Lakin yetmedi param. Ben de şu garip köpeği alıp götürecektim. Oyalansın çocuk.
Ne de olsa…’’
‘’Al işte adam yine ağlamaya başladı.
Ne oluyor ya bunlara durduk yerde? Ay, karnıma ağrı girdi. Yoksa doğuruyor
muyum? İyi de daha zamanı gelmedi ki…’’
‘’Ameliyatı ne zaman senin torunun?
Allah vere de açılsa gözleri. Sen bak bu densizlere Muhittin Amca. Sen Muhittin
Amcanın kim olduğunu biliyor musun?’’
‘’Belli işte.’’
‘’Seni densiz adam. Muhittin Amca kaç
zamandır burada yaşar. Geçen sene yangın çıktı veteriner kliniğinde. Evi de
ofisi de yandı kül oldu. Sen bir de gelmiş adama iftira atıyorsun.’’
‘’Affet, Bey Amca.’’
‘’Bakma sen üstümün başımın döküldüğüne.
Biz de bir zamanlar afili giyinirdik hani. Eh, her şey gitti elimizden.’’
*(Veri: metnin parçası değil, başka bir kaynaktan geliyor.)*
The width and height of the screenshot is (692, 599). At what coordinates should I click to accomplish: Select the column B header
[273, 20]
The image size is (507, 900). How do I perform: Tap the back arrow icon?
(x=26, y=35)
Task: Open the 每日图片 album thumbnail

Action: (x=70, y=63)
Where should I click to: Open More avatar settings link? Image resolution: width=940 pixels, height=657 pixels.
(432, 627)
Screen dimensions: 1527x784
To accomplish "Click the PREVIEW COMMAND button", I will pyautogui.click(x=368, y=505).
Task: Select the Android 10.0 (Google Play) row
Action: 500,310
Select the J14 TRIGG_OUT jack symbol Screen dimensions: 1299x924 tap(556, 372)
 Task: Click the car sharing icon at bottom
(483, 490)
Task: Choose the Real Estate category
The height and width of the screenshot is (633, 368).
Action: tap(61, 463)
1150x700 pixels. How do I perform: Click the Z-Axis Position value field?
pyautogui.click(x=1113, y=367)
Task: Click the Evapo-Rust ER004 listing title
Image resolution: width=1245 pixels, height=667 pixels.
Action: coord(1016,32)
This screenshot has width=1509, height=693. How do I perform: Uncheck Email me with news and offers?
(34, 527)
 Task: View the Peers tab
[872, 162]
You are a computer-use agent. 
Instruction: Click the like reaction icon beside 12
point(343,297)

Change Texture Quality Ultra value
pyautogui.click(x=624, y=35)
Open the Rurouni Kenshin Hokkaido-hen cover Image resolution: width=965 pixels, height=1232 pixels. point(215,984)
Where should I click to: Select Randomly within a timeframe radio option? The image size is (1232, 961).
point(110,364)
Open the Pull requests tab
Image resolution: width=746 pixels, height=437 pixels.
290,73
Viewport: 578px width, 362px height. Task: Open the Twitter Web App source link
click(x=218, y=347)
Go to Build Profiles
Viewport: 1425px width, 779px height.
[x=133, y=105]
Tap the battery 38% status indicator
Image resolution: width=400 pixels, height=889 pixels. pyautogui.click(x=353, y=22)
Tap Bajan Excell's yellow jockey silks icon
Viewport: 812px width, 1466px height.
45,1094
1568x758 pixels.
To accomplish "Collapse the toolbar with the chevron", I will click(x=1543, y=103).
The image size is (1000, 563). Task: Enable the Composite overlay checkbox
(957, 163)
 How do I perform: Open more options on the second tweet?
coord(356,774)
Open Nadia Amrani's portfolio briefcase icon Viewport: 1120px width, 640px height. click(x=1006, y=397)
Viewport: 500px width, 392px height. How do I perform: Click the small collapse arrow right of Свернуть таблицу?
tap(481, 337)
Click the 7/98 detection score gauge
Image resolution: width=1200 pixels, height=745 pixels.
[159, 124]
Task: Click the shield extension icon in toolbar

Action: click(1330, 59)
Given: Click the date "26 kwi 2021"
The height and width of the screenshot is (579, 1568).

‘’İyi misin Muhittin Amca? Seni evine
bırakalım. Çok geç olmadan git. Hem torunun seni bekler.’’
‘’Biri de beni duysun ya. Geliyor,
yavrularım geliyor. Hav…’’
‘’Bu köpeğin nesi var ki? Huzursuzlandı
birdenbire.’’
‘’Doğum başladı. Çekilin bakim.
Hayvana müdahale etmeliyim bir an evvel.’’
‘’Ey, güzel Allah’ım. Körün istediği
bir göz sen verirsin…’’
‘’Yardım edeyim mi amca?’’
‘’Gölge etme başka ihsan istemem.’’
‘’Desene Muhittin Amca. Senin evin
nüfusu arttı bir anda.’’
‘’Takdir-i İlahi evlat. Az açılın da
hayvan rahat nefes alsın. Al işte ilk yavru geldi bile.’’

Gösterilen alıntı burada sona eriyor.